*EXERCISE A:*
Answer these questions about the Shortland Street character list:
(i) Who introduced Samira Moradi?
(ii) What was Samira's job when she was first introduced?
(iii) In which country did Samira accept a surgical placement?
*EXERCISE B:*
Transcribe the part of the Shortland Street character list that opens with the words containing "- Portrayed by: Roxie" and closes with "of first appearance.".
*EXERCISE C:*
Write the next part of the Shortland Street character list, picking up after its final sentence.

*PASSAGE FOR REVIEW:*
▼

- Portrayed by: Roxie Mohebbi
- Duration: 2021–2022
- First appearance: 21 May 2021
- Last appearance: 22 March 2022
- Introduced by: Oliver Driver

= List of Shortland Street characters introduced in 2021 =

The following is a list of characters that first appeared in the New Zealand soap opera Shortland Street in 2021, by order of first appearance.

==Samira Moradi==

Samira Moradi (Roxie Mohebbi) appeared as a regular character on Shortland Street from 2021 to 2022, with storylines primarily focusing on her medical ambition and complex romantic relationships. She was introduced as a hotel cleaner who caught the eye of happily engaged Prince Kimiora, with whom she eventually began an affair despite his engagement to Dawn. Samira joined the hospital staff and the betrayal was publicly exposed when a confrontation between Dawn and Samira was accidentally live-streamed, causing widespread gossip at Ferndale Hospital and prompting Samira to temporarily depart Ferndale.

Upon returning, Samira built bridges with Dawn and pursued training as a junior surgeon and sought mentorship from the new Head of Department, Dr. Francesca Telford. Their professional relationship evolved into a secret romance, which created significant workplace tension due to concerns over ethics and career advancement. The relationship dissolved following a misunderstanding involving a falsified diary entry, leading to Francesca's exit from the hospital. Samira subsequently had a brief relationship with flatmate Marty Walker before accepting a surgical placement in Australia, ending her time on the show as she moved overseas to advance her career.

==Madonna Diaz==

Madonna Diaz first appeared as part of the cast in mid-2021. Infante was the first Filipino actor to play a core-cast member on Shortland Street.

▲

*RECORD SET:*

▼

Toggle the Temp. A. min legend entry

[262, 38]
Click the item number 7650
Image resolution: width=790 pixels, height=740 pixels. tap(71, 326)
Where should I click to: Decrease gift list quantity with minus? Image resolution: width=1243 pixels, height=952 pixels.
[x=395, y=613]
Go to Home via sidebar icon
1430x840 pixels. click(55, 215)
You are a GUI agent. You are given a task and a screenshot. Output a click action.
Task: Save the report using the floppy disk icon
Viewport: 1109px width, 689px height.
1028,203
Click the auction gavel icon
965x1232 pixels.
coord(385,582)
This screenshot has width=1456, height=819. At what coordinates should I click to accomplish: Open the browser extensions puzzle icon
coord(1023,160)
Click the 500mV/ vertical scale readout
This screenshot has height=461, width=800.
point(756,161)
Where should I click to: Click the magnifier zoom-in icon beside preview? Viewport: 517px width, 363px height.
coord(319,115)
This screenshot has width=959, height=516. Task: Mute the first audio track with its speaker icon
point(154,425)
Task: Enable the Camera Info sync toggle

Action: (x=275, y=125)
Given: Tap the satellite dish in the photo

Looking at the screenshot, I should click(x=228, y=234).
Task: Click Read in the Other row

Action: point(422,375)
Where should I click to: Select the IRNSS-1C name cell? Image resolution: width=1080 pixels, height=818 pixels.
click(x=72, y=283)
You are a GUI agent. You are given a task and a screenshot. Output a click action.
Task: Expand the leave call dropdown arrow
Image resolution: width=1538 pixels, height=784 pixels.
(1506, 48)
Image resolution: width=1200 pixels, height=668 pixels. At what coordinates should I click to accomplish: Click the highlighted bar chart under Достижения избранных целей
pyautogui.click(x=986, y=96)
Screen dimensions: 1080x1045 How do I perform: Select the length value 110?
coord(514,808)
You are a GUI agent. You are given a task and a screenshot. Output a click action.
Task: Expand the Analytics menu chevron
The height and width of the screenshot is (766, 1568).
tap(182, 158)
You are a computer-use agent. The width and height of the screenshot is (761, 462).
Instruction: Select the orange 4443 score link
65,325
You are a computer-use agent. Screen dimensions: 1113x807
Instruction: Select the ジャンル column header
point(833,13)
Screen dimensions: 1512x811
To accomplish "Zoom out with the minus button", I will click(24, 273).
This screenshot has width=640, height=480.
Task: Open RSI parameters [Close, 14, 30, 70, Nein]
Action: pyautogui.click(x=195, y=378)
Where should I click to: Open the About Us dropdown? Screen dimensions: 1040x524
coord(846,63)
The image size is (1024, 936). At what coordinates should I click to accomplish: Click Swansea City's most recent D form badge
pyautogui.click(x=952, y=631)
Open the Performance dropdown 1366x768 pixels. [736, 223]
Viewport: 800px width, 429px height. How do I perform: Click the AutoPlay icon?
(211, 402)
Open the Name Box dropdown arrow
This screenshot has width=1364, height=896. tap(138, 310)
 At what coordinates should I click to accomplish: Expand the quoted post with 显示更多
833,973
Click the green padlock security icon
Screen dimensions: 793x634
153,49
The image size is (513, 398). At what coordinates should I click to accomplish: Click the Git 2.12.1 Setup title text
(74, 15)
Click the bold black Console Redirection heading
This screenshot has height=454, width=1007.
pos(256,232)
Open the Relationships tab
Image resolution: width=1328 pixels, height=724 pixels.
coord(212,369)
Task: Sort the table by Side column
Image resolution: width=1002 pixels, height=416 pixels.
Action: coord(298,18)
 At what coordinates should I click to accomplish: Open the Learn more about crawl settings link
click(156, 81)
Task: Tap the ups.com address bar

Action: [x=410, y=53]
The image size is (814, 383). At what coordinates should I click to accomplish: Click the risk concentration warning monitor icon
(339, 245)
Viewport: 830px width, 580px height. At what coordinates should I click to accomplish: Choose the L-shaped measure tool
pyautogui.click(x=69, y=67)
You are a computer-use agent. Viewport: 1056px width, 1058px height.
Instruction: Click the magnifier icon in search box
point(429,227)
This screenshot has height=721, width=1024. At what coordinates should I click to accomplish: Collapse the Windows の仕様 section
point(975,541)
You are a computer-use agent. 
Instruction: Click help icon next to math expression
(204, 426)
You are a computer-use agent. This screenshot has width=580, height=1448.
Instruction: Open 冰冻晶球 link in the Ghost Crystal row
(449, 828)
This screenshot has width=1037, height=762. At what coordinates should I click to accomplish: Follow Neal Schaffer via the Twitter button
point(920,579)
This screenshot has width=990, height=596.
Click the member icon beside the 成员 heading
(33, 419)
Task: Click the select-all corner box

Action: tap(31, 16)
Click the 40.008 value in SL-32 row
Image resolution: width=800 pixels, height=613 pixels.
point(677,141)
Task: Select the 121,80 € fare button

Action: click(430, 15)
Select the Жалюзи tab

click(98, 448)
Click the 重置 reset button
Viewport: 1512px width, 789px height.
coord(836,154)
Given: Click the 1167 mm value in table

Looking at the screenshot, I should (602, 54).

▲

*ANSWER AREA A:*
(i) Oliver Driver
(ii) Hotel cleaner
(iii) Australia

*ANSWER AREA B:*
- Portrayed by: Roxie Mohebbi
- Duration: 2021–2022
- First appearance: 21 May 2021
- Last appearance: 22 March 2022
- Introduced by: Oliver Driver

= List of Shortland Street characters introduced in 2021 =

The following is a list of characters that first appeared in the New Zealand soap opera Shortland Street in 2021, by order of first appearance.

*ANSWER AREA C:*
==Francesca Telford==

Francesca Telford appeared for 5 months from November 2021. Wiseman's casting was announced alongside Ava Diakhaby, and was said to be one of New Zealand's "most successful actresses" returning to the show. Francesca was the third role Wiseman had played in the soap, having previously appeared in the nineties and as Jennifer Mason in 2010.

Francesca arrived to Ferndale as the new Head of Surgery at Shortland Street Hospital. Francesca was a long-time friend of Chris Warner's (Michael Galvin) partner Viv (Katherine Kennard), and found herself supporting Viv through a violent ordeal with an ex-partner. Facing misogyny from fellow surgeon Drew McCaskill (Ben Barrington), Francesca found herself promoting younger colleague Samira Moradi (Roxie Mohebbi). Whilst on a 'Women in Medicine' conference, the two began an affair and struggled with the dynamic upon returning to work. Ultimately Samira broke off the relationship and Francesca opted to leave Ferndale.

==Jojo Starkey==

Jojo Starkey initially appeared for a 3 month stint in October 2021, before returning for another stint the following year. Diakhaby's casting was announced alongside Sara Wiseman, and was said to be one of New Zealand's "biggest up-and-comers ... joining the ranks."

Jojo arrived to Ferndale and quickly demonstrated her party-girl ways, falling into a casual relationship with Louis King (Henry Rolleston) and frustrating flatmate Dawn (Rebekah Randell) when she began to over-step her mark; including adopting a dog and naming her after Dawn's dog. Jojo worked in the hospital as a nurse but sick of the shifts, left to work at 'The I.V. Bar'. Catching the eye of Vili (Joshua David), the two began to sleep together much to the annoyance of his ex-girlfriend Madonna (Marianne Infante). When Jojo realised Vili still loved Madonna, she made efforts to undermine her before opting to leave Ferndale to become a Nanny in Spain.

Some months later Jojo was admitted to hospital after the car she was driving crashed and seriously injured her grandfather Robert (Chris Vidal). Robert did not survive and a devastated Jojo was supported by Vili and Madonna, returning to work at the hospital. Despite a growing attraction from Vili, Jojo tried to keep a distance before eventually reconciling. Vili began to develop a drug habit and whilst out supporting him on a paramedic shift, the two drove off a cliff and were trapped in the overturned vehicle. Surviving for over 24 hours suspended in tree branches, Vili was shocked to discover Jojo had succumbed to internal injuries.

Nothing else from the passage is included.